Пошел слабый дождь. Игорю не хотелось садиться в трамвай. Он шел бульваром, заваленным опавшей, гниющей листвой, останавливался у газетных витрин, читал. Умер художник Нестеров. Рязанская область закончила уборку картофеля. Волнения во Франции. Исполком Моссовета одобрил инициативу жильцов дома № 16 по Н. Басманной и № 19 по Спартаковской улицам по активному участию в подготовке к зиме: участие в ремонте отопления, крыш, утепления зданий, завозе топлива, его хранении, эксплуатации. 450 лет назад Христофор Колумб открыл Америку. Этому знаменательному событию посвящена выставка, открывшаяся на днях в библиотеке. А дочь Татьяну и внука Юру фашистские изверги загнали в погреб и забросали гранатами…
Дом на Страстном знакомо, громадно чернел сквозь дождевой туман. Внутри, в клетках дворов, было пустынно. Когда-то эта цепь проходных дворов была оживленнейшим местом: по ним проходили, сокращая себе путь, с Большой Дмитровки на Страстную площадь, а по утрам здесь толпами шли хозяйки за покупками в Елисеевский магазин и навстречу им, снизу, шли другие на Палашевский рынок. Игорь свернул направо, в тупиковый двор, и подошел к подъезду. Это был, впрочем, не подъезд, а небольшая, довольно грязная и старая, много раз крашенная дверь с железной ручкой, лестница за нею была такая же грязная и старая, она поднималась наверх короткими зигзагами и по своей крутизне напоминала винтовую. Лестница огибала пустое вертикальное пространство, такое узкое, что если бы кто-то вздумал кончать тут счеты с жизнью, то должен был бы лететь вниз стоймя, солдатиком. На третьем этаже была выбита ограда, край лестницы висел над обрывом; Игорь прошел эти несколько ступеней с осторожностью, прижимаясь к стене. «Ну и ну! Как же тут бабушка Вера ходит?» — подумал он с изумлением.
Он нажимал кнопку звонка и улыбался.
Его радовали этот сырой день, пустые дворы, перекрещенные бумажными лентами окна. Это была Москва. Он вернулся. Дверь не открывали. Он позвонил еще раз и ждал, продолжая улыбаться.

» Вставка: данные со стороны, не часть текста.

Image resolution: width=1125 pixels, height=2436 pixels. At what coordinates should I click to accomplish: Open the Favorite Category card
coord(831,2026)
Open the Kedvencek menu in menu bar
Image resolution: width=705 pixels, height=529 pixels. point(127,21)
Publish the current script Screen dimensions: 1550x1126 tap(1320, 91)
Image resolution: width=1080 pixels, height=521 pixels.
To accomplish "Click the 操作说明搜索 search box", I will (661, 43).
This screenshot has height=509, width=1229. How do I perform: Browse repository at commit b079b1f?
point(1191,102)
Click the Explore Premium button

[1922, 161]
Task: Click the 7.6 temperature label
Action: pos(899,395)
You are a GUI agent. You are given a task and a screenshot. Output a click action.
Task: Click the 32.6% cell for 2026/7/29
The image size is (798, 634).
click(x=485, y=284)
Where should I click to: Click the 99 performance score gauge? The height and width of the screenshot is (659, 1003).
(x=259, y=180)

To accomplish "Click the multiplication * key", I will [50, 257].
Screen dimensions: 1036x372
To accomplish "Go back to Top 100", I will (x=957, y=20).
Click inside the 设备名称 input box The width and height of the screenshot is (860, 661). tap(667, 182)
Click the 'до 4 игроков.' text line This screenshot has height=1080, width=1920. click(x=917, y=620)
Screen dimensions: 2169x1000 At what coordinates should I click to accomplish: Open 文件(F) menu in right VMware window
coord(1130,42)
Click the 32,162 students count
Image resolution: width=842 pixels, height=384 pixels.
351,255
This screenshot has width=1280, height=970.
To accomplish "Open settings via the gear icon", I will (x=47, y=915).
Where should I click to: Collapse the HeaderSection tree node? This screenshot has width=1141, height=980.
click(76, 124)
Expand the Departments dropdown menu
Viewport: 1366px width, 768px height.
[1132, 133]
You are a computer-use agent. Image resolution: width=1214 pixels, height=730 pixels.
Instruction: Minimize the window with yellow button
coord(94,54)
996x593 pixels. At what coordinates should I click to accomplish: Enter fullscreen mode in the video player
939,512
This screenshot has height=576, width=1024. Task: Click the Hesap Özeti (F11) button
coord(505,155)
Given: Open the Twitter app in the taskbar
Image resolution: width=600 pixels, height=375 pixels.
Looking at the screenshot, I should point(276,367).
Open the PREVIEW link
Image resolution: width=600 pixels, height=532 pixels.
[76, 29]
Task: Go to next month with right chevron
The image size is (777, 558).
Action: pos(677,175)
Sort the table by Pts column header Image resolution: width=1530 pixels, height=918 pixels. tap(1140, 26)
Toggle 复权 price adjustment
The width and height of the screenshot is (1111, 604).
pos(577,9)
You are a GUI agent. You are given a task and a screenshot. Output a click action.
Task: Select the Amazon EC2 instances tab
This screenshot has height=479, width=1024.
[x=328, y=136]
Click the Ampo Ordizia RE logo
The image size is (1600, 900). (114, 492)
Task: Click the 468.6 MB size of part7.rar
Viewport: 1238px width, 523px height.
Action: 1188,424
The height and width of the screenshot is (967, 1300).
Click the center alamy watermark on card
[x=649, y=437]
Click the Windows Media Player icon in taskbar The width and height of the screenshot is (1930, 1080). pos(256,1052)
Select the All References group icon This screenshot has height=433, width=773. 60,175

Потом, догадавшись, что звонок не работает, сильно постучал. Сразу же зашаркали, завозились с замком, женский голос спросил:
— Кто там?
— Я — к Дине Александровне…
В первую секунду он не узнал тетю Дину: худая старушенция. Какое желтое, опавшее лицо! На плечи тети Дины был наброшен, как у боксеров, выходящих на ринг, махровый халат, который совсем гнул ее и заставлял вытягивать шею вперед. Выражение лица у тети Дины было испуганное. Она вскрикнула: «Ах, Горик! — и сейчас же, оглянувшись назад, очень громко и напряженно: — Мама, Горик приехал! Это Го-рик!»
Вышла бабушка Вера. Она ничуть не изменилась. Она тихо шла по коридору, вдоль стены, подняв сухонькое, кивающее, детское личико в мелко кудрявом, седом венчике, и улыбалась издали. Подойдя, обняла Игоря легкими руками, пригнула голову и поцеловала, и он вспомнил этот старушечий запах комода, лежалости и сухих духов. Обе принялись хлопотать вокруг него, сняли с него пальто. «Я принесу чайник!» — «Мама, не суетись. Принеси лучше полотенце. Ходи медленно!» — «Я вовсе не суечусь, и даже не суетюсь. Видите, этот глагол мне чужд, я даже не знаю, как его спрягать…»
— Баба Вера, ты молодчина, — сказал Игорь радостно.
Он сидел на стуле и стаскивал башмаки, несколько прохудившиеся. В Ташкенте, где месяцами не бывало дождей, они служили неплохо, но в первый же час в Москве сдались, он промочил ноги.
— Почему ты шел пешком? — спрашивала тетя Дина.
— Я так проголодался, так соскучился по Москве! Читал афиши, объявления. Знаю, например, что производится набор аптекарских учеников для аптек Москвы. А что? На худой конец! Вечер Хенкина в Театре эстрады — рядом, на Малой Дмитровке…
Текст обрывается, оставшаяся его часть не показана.